Extending deep learning into applications beyond speech and image recognition will require more conceptual and software breakthroughs, not to mention many more advances in processing power. And we probably won’t see machines we all agree can think for themselves for years, perhaps decades—if ever. But for now, says Peter Lee, head of Microsoft Research USA, “deep learning has reignited some of the grand challenges in artificial intelligence.”
Building a Brain
There have been many competing approaches to those challenges. One has been to feed computers with information and rules about the world, which required programmers to laboriously write software that is familiar with the attributes of, say, an edge or a sound. That took lots of time and still left the systems unable to deal with ambiguous data; they were limited to narrow, controlled applications such as phone menu systems that ask you to make queries by saying specific words.
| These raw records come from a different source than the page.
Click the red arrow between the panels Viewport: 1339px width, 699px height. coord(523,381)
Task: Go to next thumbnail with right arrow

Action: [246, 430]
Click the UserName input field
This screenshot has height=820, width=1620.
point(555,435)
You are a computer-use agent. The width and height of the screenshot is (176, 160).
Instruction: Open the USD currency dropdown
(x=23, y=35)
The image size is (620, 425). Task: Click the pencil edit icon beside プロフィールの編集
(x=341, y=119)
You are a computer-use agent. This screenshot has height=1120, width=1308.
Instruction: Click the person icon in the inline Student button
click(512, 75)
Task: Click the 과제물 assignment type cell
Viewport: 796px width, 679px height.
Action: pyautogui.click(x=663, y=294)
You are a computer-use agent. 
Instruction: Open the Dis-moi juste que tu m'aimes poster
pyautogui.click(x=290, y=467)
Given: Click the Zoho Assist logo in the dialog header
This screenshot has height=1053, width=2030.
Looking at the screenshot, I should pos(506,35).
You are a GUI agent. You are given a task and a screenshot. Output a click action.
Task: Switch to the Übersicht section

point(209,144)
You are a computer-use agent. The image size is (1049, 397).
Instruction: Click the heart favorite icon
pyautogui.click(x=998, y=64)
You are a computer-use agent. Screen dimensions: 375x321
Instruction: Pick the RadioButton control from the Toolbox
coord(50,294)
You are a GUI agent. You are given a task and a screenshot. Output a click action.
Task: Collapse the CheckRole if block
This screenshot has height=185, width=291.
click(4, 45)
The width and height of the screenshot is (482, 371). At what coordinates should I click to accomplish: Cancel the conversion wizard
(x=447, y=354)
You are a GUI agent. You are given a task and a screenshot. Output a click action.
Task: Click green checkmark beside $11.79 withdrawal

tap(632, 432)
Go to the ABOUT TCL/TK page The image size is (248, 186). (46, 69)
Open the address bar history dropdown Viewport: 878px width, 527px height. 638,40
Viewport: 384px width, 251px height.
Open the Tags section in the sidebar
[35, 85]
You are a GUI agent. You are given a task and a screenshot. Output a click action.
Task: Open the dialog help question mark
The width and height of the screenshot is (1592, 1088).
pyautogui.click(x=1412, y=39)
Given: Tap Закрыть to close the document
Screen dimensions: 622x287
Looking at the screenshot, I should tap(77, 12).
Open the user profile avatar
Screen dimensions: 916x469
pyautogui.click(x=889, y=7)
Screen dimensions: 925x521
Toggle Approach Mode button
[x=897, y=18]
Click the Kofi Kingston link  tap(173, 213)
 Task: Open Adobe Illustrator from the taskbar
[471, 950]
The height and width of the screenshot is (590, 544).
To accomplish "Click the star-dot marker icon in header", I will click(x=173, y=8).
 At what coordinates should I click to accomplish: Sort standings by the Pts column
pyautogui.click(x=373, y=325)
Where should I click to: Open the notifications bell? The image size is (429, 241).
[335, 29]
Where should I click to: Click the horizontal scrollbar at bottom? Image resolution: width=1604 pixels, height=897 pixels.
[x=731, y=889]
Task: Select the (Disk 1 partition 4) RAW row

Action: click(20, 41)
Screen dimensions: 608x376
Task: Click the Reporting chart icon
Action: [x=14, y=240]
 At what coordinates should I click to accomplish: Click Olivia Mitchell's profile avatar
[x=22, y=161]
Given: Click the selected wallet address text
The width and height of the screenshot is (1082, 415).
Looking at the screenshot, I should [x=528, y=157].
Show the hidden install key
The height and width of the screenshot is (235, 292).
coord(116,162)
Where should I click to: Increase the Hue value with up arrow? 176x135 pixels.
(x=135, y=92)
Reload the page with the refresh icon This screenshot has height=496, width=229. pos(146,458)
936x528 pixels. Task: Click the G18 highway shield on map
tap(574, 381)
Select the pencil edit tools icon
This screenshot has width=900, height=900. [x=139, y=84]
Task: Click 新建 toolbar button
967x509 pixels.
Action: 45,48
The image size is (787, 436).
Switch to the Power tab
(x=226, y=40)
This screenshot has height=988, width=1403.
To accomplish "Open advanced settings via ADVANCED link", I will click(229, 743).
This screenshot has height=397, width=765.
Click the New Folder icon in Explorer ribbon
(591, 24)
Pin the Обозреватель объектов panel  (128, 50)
Neural networks, developed in the 1950s not long after the dawn of AI research, looked promising because they attempted to simulate the way the brain worked, though in greatly simplified form. A program maps out a set of virtual neurons and then assigns random numerical values, or “weights,” to connections between them. These weights determine how each simulated neuron responds—with a mathematical output between 0 and 1—to a digitized feature such as an edge or a shade of blue in an image, or a particular energy level at one frequency in a phoneme, the individual unit of sound in spoken syllables.
Some of today’s artificial neural networks can train themselves to recognize complex patterns.
Programmers would train a neural network to detect an object or phoneme by blitzing the network with digitized versions of images containing those objects or sound waves containing those phonemes. If the network didn’t accurately recognize a particular pattern, an algorithm would adjust the weights. The eventual goal of this training was to get the network to consistently recognize the patterns in speech or sets of images that we humans know as, say, the phoneme “d” or the image of a dog. This is much the same way a child learns what a dog is by noticing the details of head shape, behavior, and the like in furry, barking animals that other people call dogs.
But early neural networks could simulate only a very limited number of neurons at once, so they could not recognize patterns of great complexity. They languished through the 1970s.